The basic reason why professional boxing is wrong is easy to grasp. It lies in the uniqueness of this activity: of all contemporaneous forms of sport in which man is pitted against man, professional boxing alone has as its primary and direct object the physical injury of the contestants.
This fact alone sets prizefighting apart from other sports, no matter how risky they are in themselves or how open to human malice. In amateur and collegiate boxing, presumably, the emphasis is on skill and dexterity, and elaborate precautions are taken to make the danger of real harm remote. But injury in a professional match is no accident. The very nature of the sport is that two career men, under contract, attempt to mutilate each other for gain. The opponents systematically attack each other's physical features and organs in a mounting crescendo of mayhem that ideally terminates in a violent assault on man's most delicate organ, the brain. A successful assault ends in a moment of waking helplessness called a technical knockout, or, better still, a clean KO whose symbol is the supine gladiator with a mild concussion. Any less decisive climax gets short shrift from the gallery and contributes little to a fighter's career.

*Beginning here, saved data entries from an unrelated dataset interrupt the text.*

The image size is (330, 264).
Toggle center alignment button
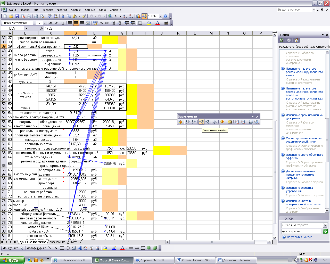click(76, 23)
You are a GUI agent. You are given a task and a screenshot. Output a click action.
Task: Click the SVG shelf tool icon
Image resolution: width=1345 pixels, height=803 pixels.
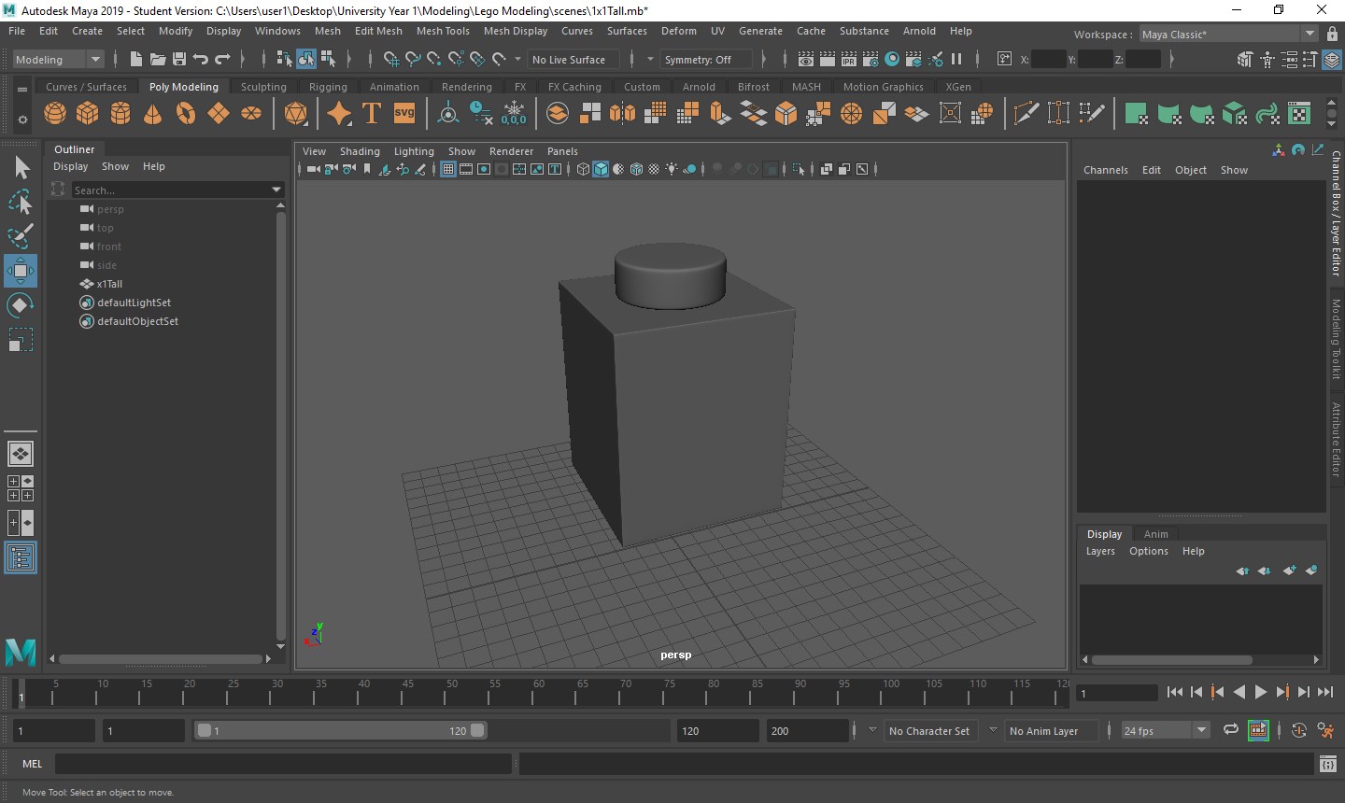(404, 114)
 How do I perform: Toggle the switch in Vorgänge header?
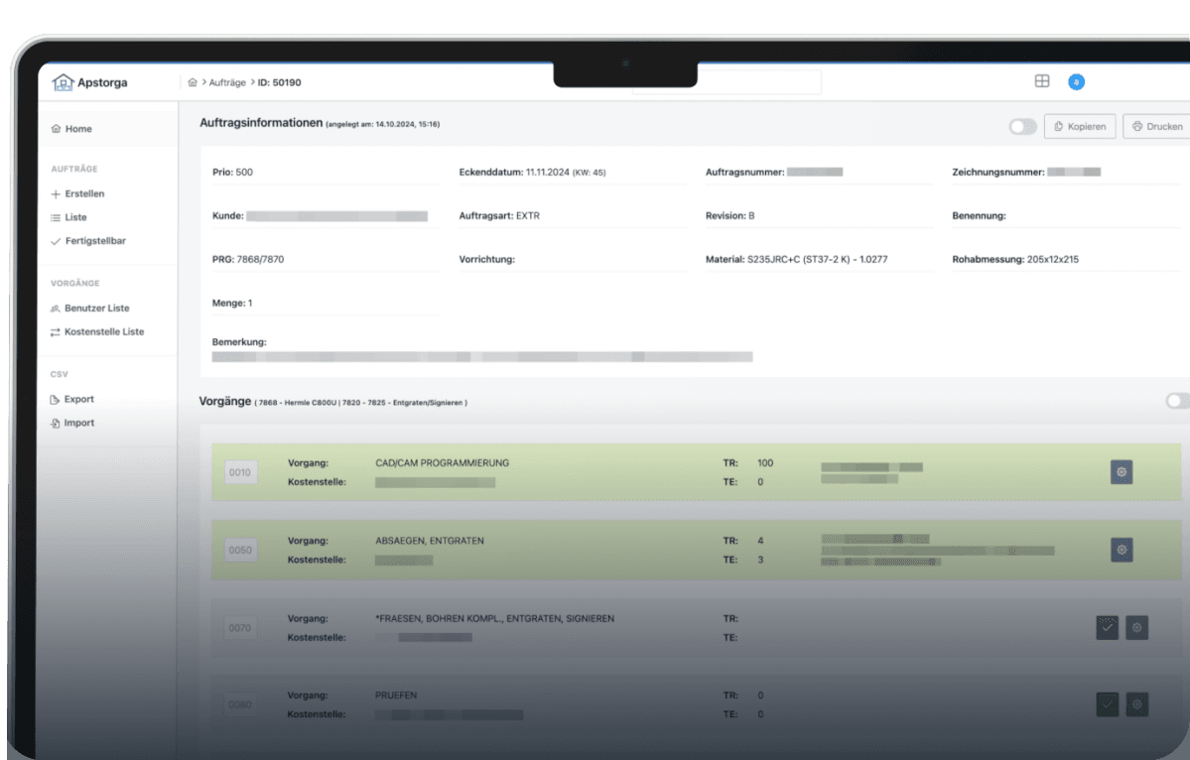1177,401
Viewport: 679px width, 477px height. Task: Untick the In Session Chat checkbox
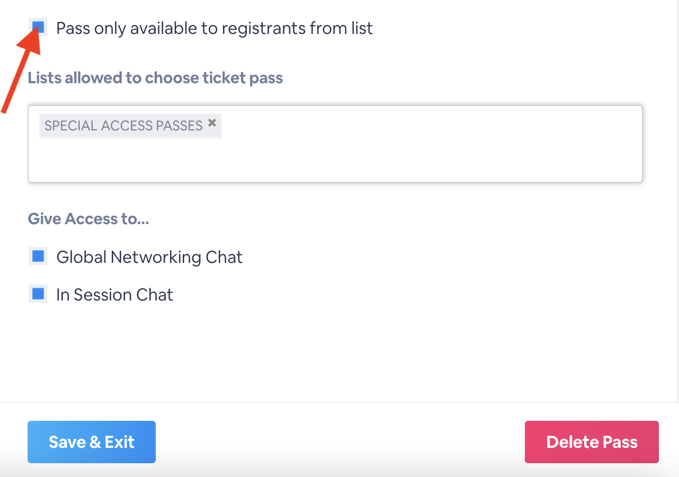point(38,294)
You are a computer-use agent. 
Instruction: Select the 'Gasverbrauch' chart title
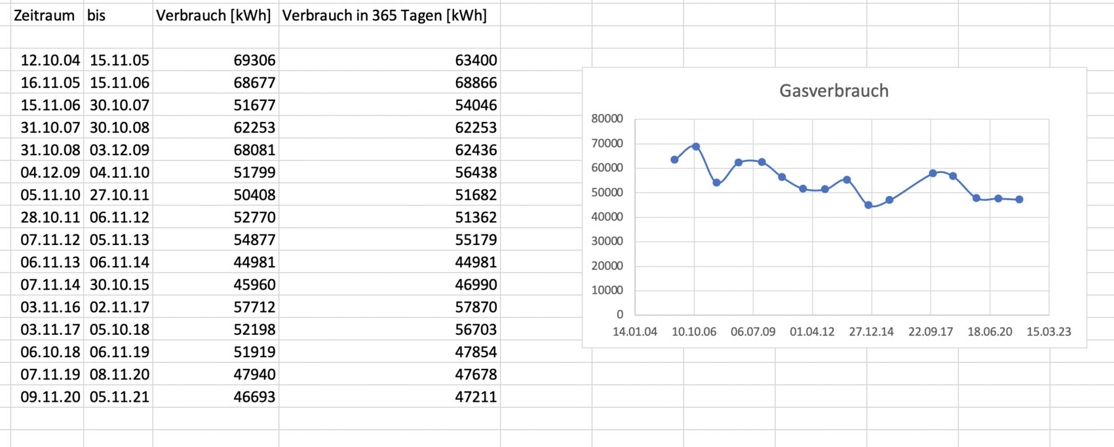[x=834, y=90]
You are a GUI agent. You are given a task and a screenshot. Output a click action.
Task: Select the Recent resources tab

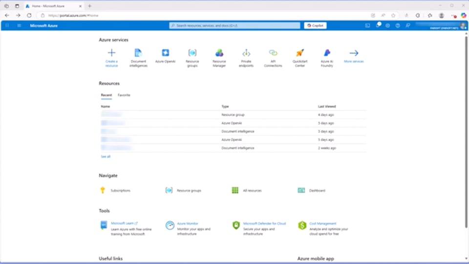point(106,95)
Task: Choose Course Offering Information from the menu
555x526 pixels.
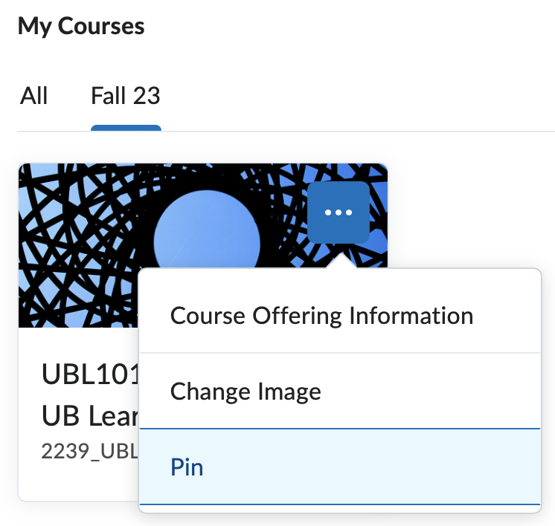Action: [321, 316]
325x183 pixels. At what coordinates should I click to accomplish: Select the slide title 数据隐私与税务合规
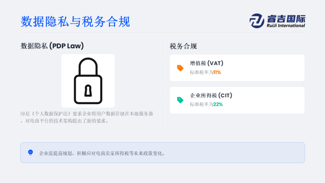click(x=75, y=22)
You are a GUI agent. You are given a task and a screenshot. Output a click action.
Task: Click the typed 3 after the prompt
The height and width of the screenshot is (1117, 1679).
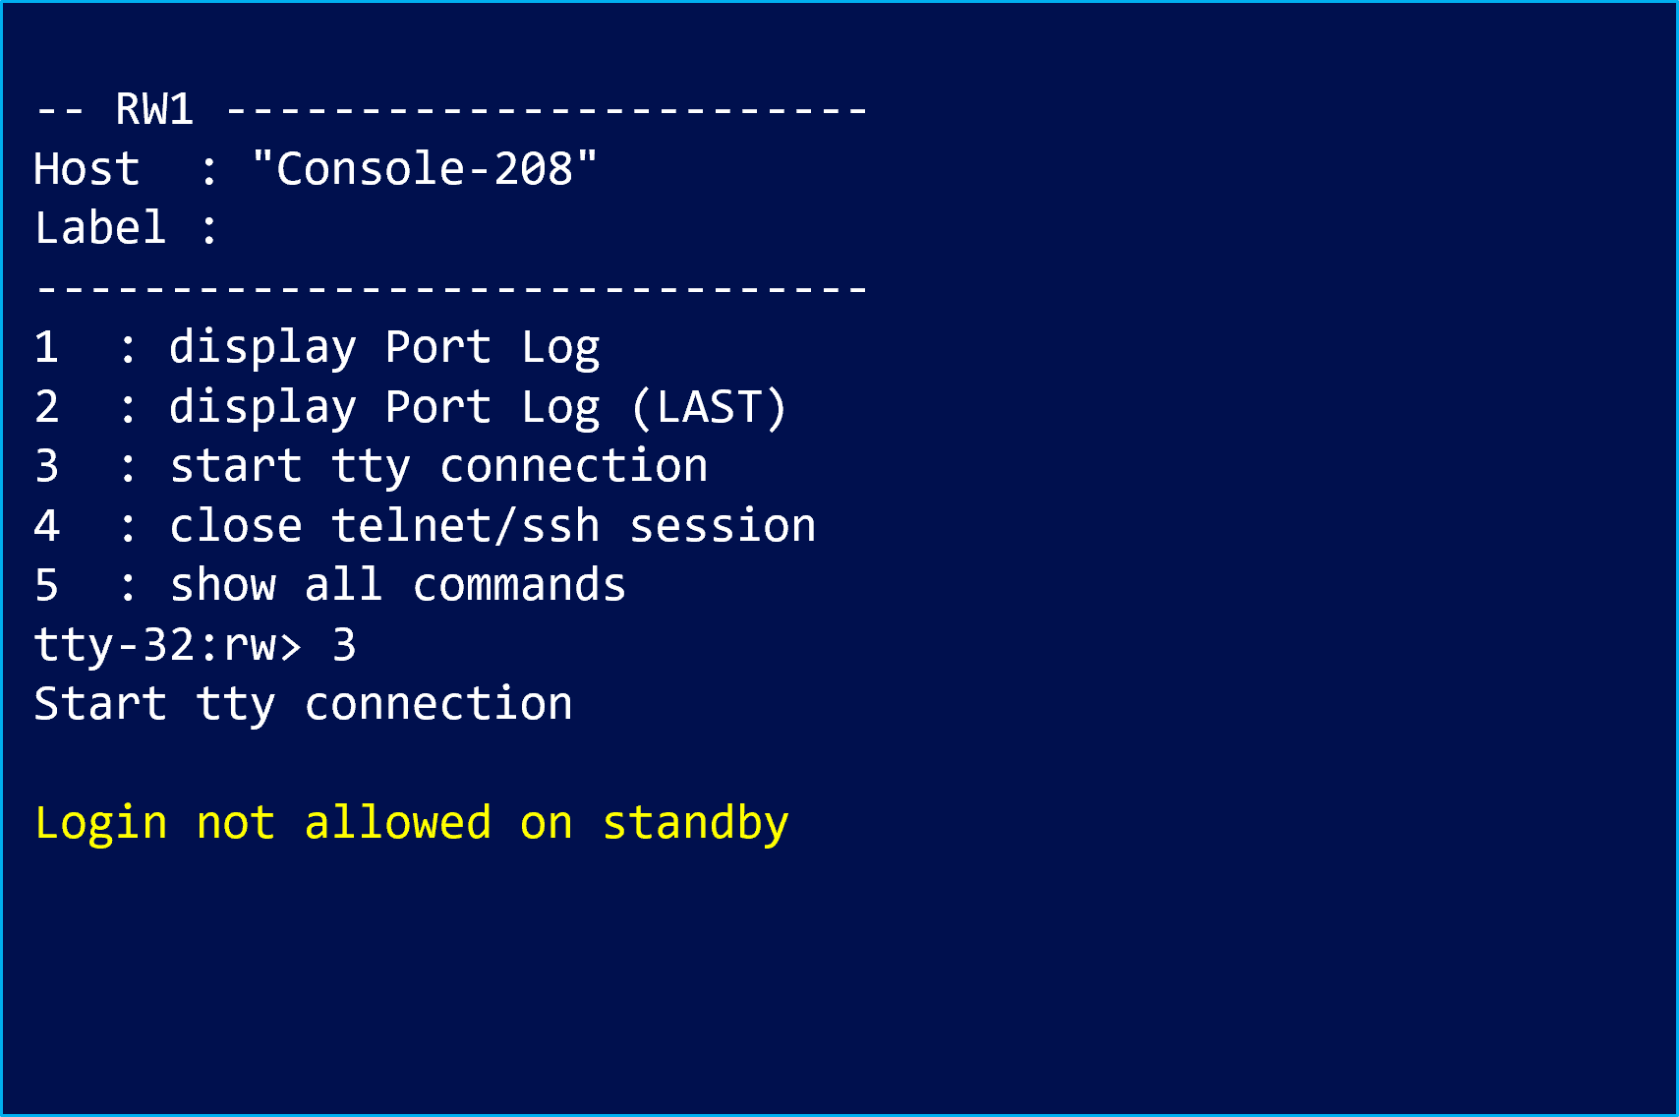(344, 645)
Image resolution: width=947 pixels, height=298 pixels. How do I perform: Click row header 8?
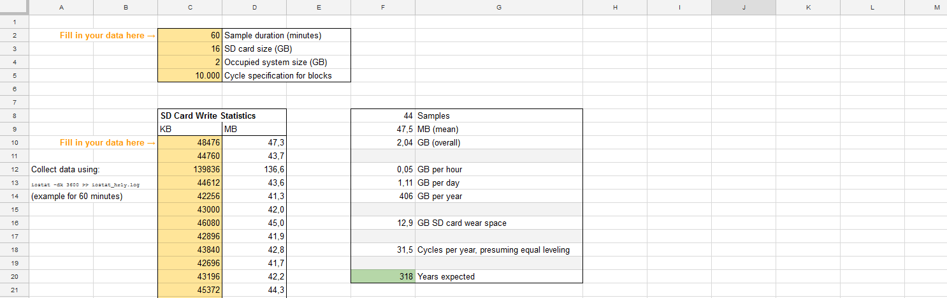pos(14,115)
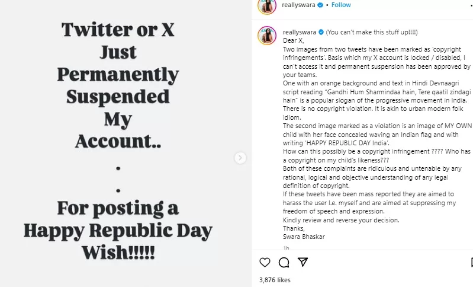Click the 'Twitter or X' heading in the image
The height and width of the screenshot is (287, 473).
point(117,31)

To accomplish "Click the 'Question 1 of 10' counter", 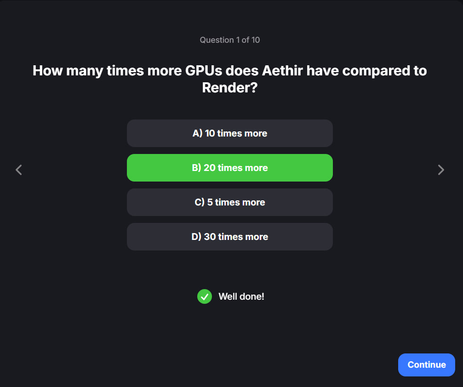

Thus professional boxing stands condemned even before the statistics are compiled on occasional ring deaths and the all-too-common. The gospel law of love does not permit brethren to exchange wanton violence for mere renown or profit. There is no charity in a licensed assault that unleashes the beast in the boxer and the sadist in the spectator. As for natural justice, we who have no right to mutilate ourselves for external gain certainly cannot endow others with the right to attempt mayhem upon us by virtue of a contract.
We will welcome the day when the American people finally reject professional boxing for good, and inter it by the side of cockfighting, bearbaiting and the public execution 'of criminals.